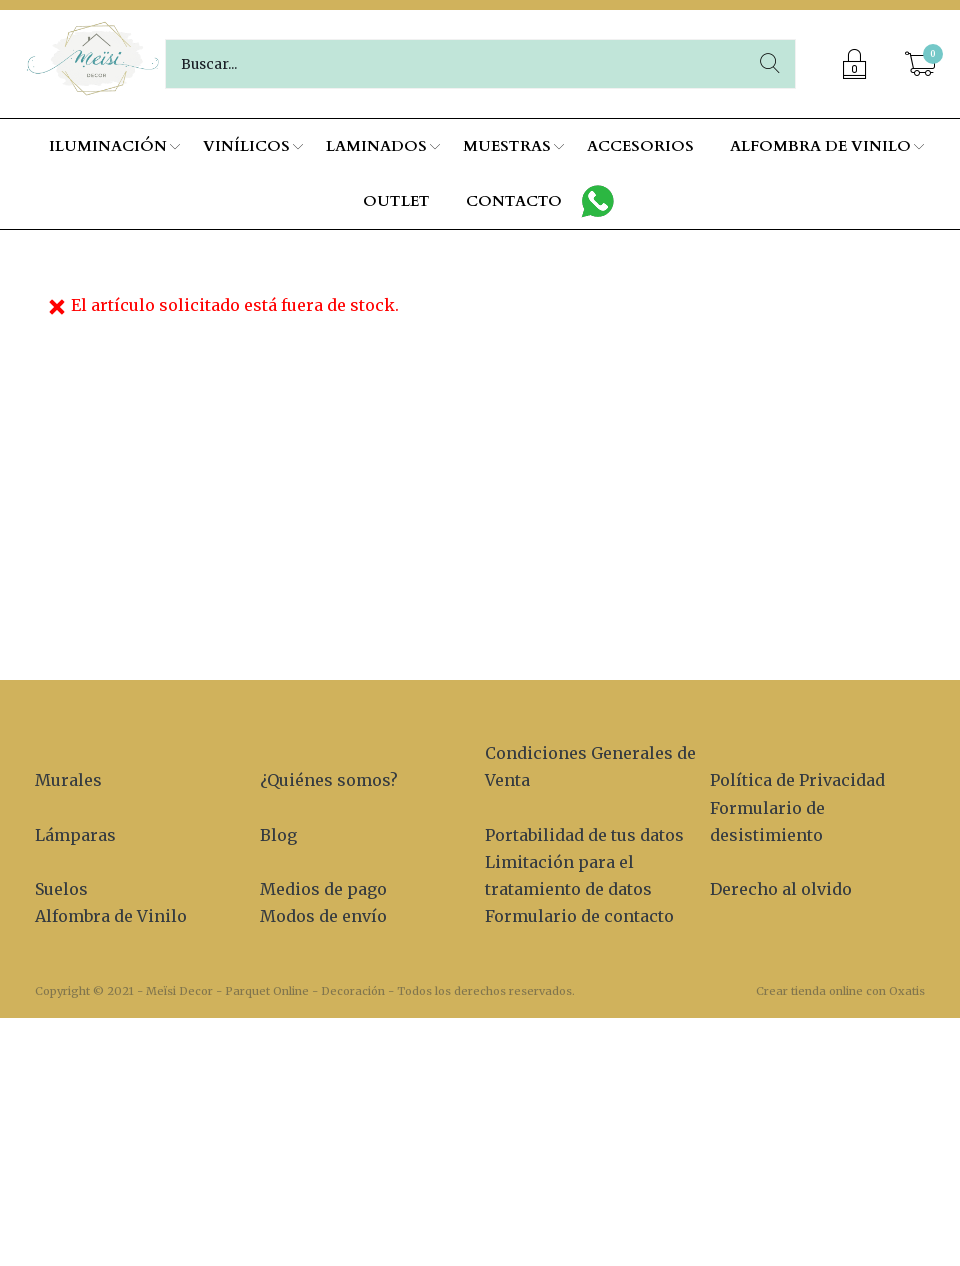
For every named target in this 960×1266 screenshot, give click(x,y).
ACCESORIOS (640, 146)
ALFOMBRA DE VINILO (820, 146)
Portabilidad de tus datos (584, 835)
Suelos (61, 889)
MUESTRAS (507, 146)
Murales (68, 780)
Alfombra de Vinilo (111, 916)
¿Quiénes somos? (329, 780)
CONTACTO (514, 201)
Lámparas (75, 835)
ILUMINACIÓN (108, 146)
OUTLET (396, 201)
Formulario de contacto (579, 916)
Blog (278, 835)
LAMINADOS (376, 146)
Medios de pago (323, 889)
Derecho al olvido (781, 889)
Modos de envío (323, 916)
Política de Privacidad (797, 780)
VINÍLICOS (246, 146)
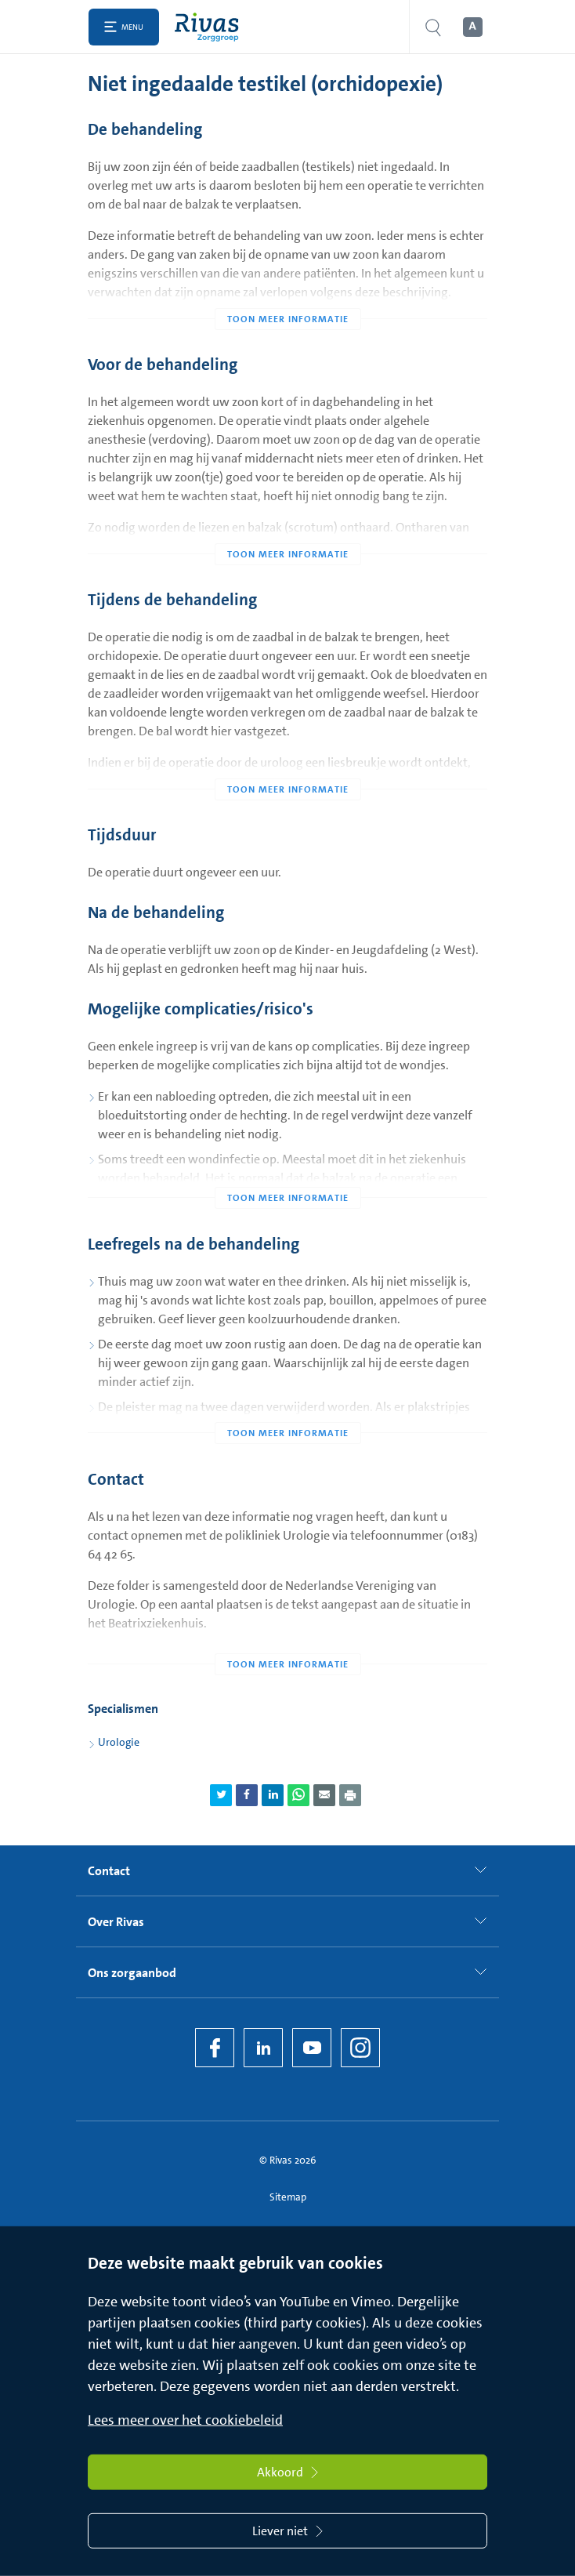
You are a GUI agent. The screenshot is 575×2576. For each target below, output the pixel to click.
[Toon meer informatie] (287, 287)
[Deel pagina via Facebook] (247, 1795)
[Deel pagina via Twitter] (221, 1795)
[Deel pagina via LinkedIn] (273, 1795)
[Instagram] (360, 2047)
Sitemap (287, 2197)
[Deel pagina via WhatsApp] (298, 1795)
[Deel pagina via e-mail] (324, 1795)
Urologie (118, 1742)
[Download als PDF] (350, 1795)
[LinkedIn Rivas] (263, 2047)
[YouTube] (311, 2047)
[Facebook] (214, 2047)
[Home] (210, 27)
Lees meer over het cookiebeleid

________________________

Update the records above, replacing every "screenshot" with "screen capture" and leaving everything else unchanged. Omit the pictures from your version.

For every named target in this 960×1266 screen capture, give click(x,y).
ACCESORIOS (640, 146)
ALFOMBRA DE VINILO (820, 146)
Portabilidad de tus datos (584, 835)
Suelos (61, 889)
MUESTRAS (507, 146)
Murales (68, 780)
Alfombra de Vinilo (111, 916)
¿Quiénes somos? (329, 780)
CONTACTO (514, 201)
Lámparas (75, 835)
ILUMINACIÓN (108, 146)
OUTLET (396, 201)
Formulario de contacto (579, 916)
Blog (278, 835)
LAMINADOS (376, 146)
Medios de pago (323, 889)
Derecho al olvido (781, 889)
Modos de envío (323, 916)
Política de Privacidad (797, 780)
VINÍLICOS (246, 146)
You are a GUI agent. The screen capture is 575×2576. For each target below, output the pixel to click.
[Toon meer informatie] (287, 287)
[Deel pagina via Facebook] (247, 1795)
[Deel pagina via Twitter] (221, 1795)
[Deel pagina via LinkedIn] (273, 1795)
[Instagram] (360, 2047)
Sitemap (287, 2197)
[Deel pagina via WhatsApp] (298, 1795)
[Deel pagina via e-mail] (324, 1795)
Urologie (118, 1742)
[Download als PDF] (350, 1795)
[LinkedIn Rivas] (263, 2047)
[YouTube] (311, 2047)
[Facebook] (214, 2047)
[Home] (210, 27)
Lees meer over het cookiebeleid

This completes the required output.